Industry experts note that the Nigerian music scene has the potential to support numerous budding artistes and contribute significantly to the economy, but there is a gap in support and infrastructure.

Various emerging musicians share their experiences, highlighting challenges like the absence of financial backing, talent development, limited royalty systems, and distribution struggles.

One of the musicians, Ebuka Hillary, known as EbukaSongs, under Spotlite Nation, emphasises the need for genuine support and encouragement for upcoming artistes, especially in the gospel genre.

While Lillian Iheonunekwu, stage name Lilcassie, points out the difficulties faced in the industry, such as the lack of necessary contacts and the exhaustion of self-promotion as an independent artist.

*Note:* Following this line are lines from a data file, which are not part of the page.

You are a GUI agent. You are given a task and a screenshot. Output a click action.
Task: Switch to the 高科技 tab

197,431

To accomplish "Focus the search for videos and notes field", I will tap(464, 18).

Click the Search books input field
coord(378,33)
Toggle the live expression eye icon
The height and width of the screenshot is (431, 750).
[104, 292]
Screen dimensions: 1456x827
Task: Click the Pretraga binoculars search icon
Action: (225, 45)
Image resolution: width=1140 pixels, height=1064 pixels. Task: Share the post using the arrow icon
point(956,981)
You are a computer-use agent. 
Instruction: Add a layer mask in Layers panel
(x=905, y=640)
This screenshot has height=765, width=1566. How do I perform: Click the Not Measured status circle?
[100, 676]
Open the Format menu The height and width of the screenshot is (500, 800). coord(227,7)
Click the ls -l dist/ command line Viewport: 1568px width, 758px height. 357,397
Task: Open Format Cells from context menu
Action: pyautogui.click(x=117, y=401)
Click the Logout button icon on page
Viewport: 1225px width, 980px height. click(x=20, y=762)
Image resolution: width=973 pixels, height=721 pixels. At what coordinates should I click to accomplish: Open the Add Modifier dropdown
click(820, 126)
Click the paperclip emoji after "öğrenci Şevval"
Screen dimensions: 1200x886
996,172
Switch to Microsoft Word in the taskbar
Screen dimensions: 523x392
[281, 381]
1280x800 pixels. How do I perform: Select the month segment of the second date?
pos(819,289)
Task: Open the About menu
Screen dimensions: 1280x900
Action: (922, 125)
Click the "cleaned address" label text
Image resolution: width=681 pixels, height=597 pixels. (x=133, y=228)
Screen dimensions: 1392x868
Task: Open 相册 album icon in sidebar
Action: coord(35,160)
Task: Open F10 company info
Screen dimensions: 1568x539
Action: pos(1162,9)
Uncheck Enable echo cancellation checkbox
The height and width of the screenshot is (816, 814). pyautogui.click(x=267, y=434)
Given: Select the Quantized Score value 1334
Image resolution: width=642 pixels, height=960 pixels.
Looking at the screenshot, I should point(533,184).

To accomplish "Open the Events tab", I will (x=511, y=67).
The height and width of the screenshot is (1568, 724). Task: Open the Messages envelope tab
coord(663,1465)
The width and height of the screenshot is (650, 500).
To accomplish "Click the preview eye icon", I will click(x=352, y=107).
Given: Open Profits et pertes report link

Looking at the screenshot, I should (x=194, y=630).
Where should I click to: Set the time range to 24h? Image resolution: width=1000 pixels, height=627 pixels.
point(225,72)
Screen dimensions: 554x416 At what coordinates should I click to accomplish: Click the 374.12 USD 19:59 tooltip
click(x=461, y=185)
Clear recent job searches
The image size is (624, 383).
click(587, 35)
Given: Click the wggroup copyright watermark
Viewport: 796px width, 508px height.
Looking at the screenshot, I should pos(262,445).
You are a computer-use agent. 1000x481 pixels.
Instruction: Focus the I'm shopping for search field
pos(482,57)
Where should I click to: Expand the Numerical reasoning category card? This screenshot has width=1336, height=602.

Omotola Omodanisi and Sola Chinedu stress the challenges of financial constraints, team building difficulties, and the struggle to gain recognition without sufficient resources or support.

Moreover, emerging artistes like Arinze Nnamdi and Ifechukwu Raymond bemoan the lack of industry support and the uphill battle to get noticed in a competitive and sometimes unfair music landscape.

Highlighting the broader impacts, Oladipupo Lawal from Santabella Group raises concerns about the overshadowing of local talent by international companies, affecting exposure and opportunities for Nigerian artists.

Deji Awokoya of Megaelectrics emphasises the importance of perseverance and skill development over the pursuit of quick fame, urging young musicians to focus on honing their craft within local communities first.

As the industry continually evolves, DJ Lextino and Siino, an Afropop artiste, underline the growing challenges faced by emerging talents and the need for better support structures and investment in music education and infrastructure.

Industry veteran Dare Art Alade stresses the collaborative effort needed to uplift budding musicians, underscoring the importance of community support and mentorship in nurturing the next generation of Nigerian music stars.